Information given
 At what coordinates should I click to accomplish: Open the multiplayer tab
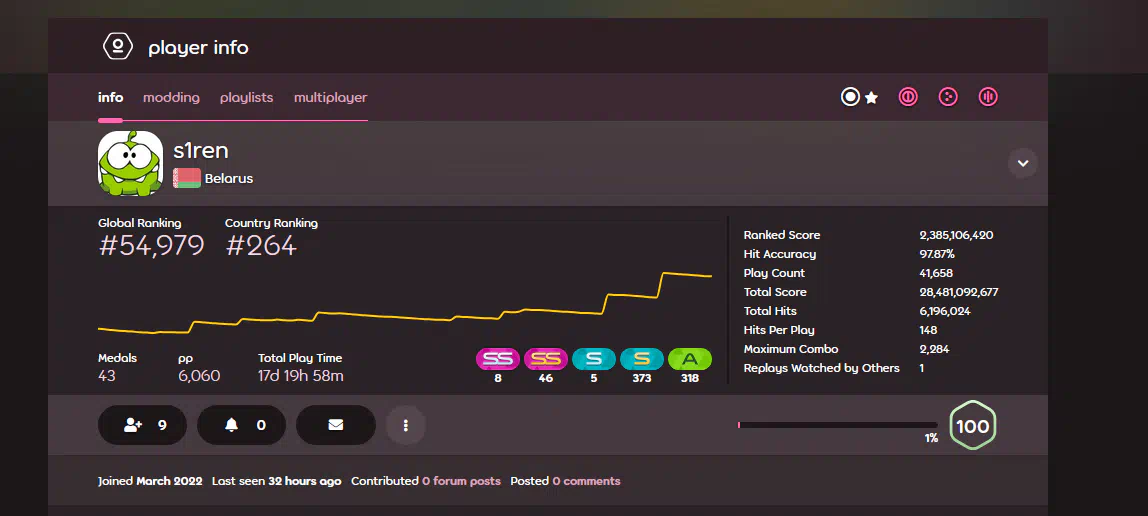(x=330, y=98)
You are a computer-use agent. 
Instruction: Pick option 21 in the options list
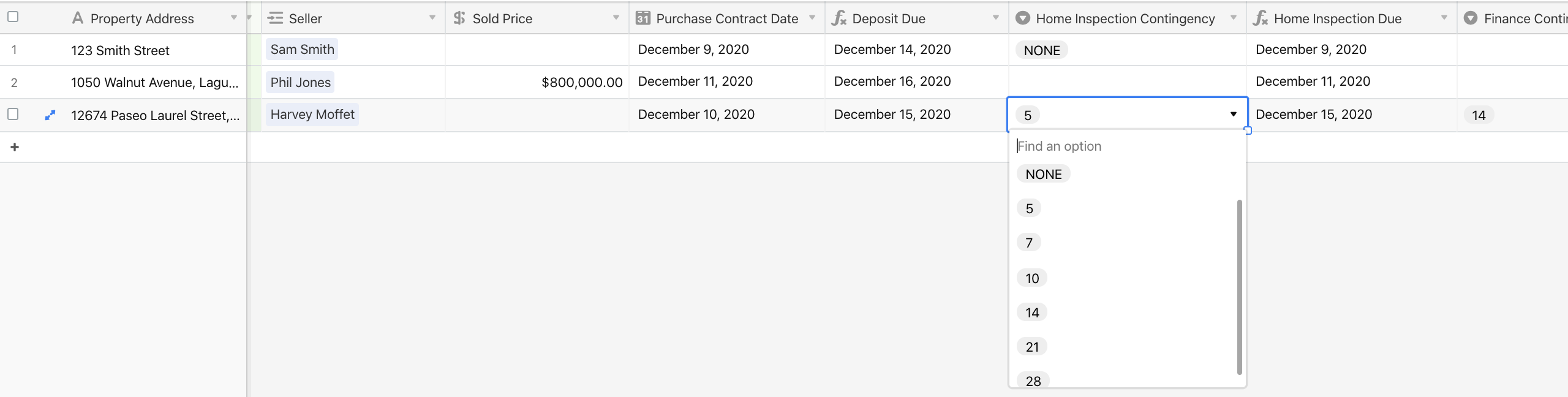1032,347
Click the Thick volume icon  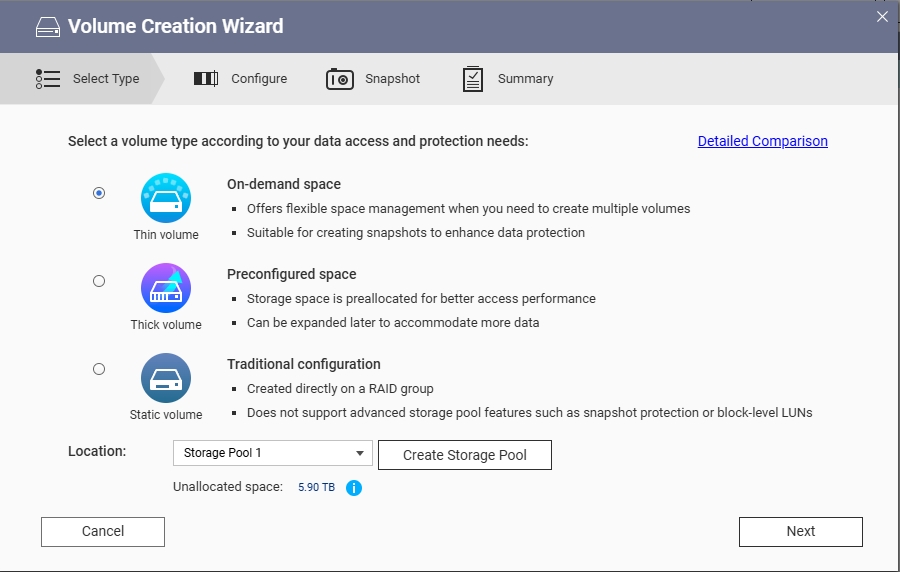[166, 288]
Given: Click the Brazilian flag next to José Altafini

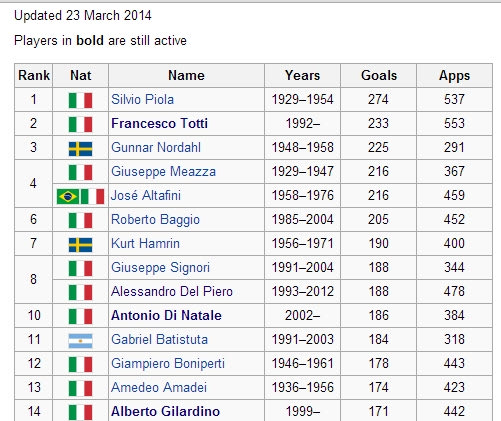Looking at the screenshot, I should [68, 196].
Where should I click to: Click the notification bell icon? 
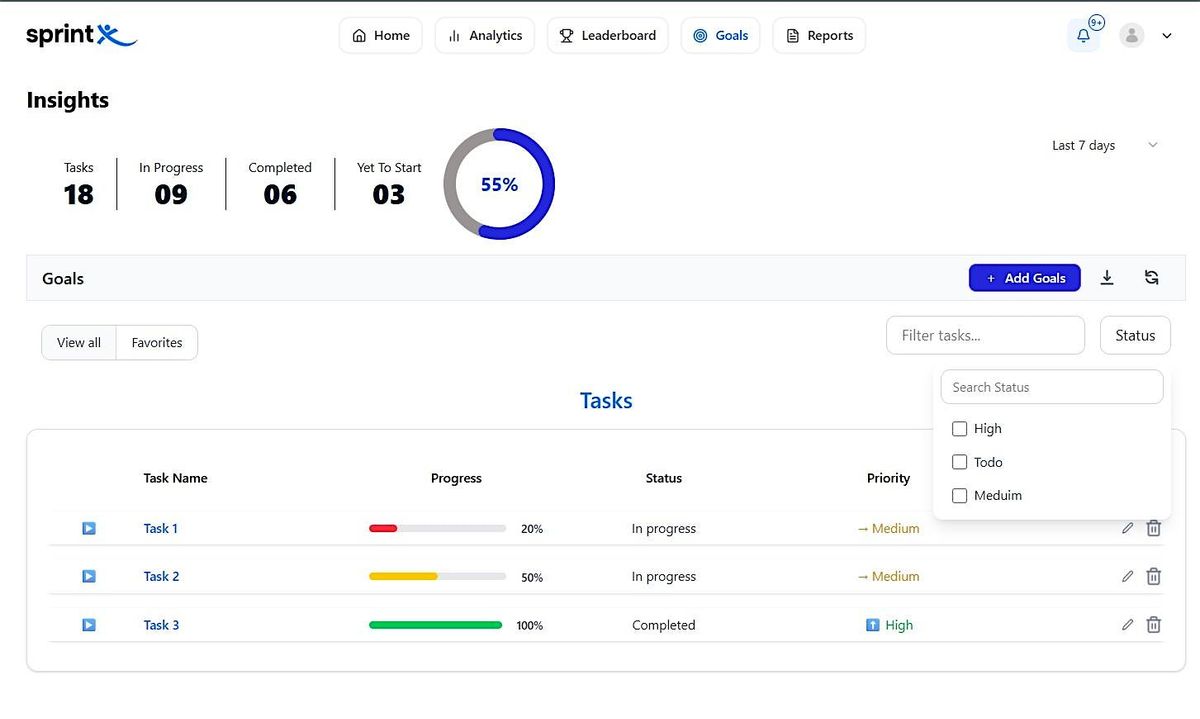[x=1083, y=36]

Task goal
Only the lines from the one containing "Where should I" through the final line of the material should appear in the answer, copied exactly and without any picture.

Response area
Where should I click to: Click the notification bell icon? 
[x=1083, y=36]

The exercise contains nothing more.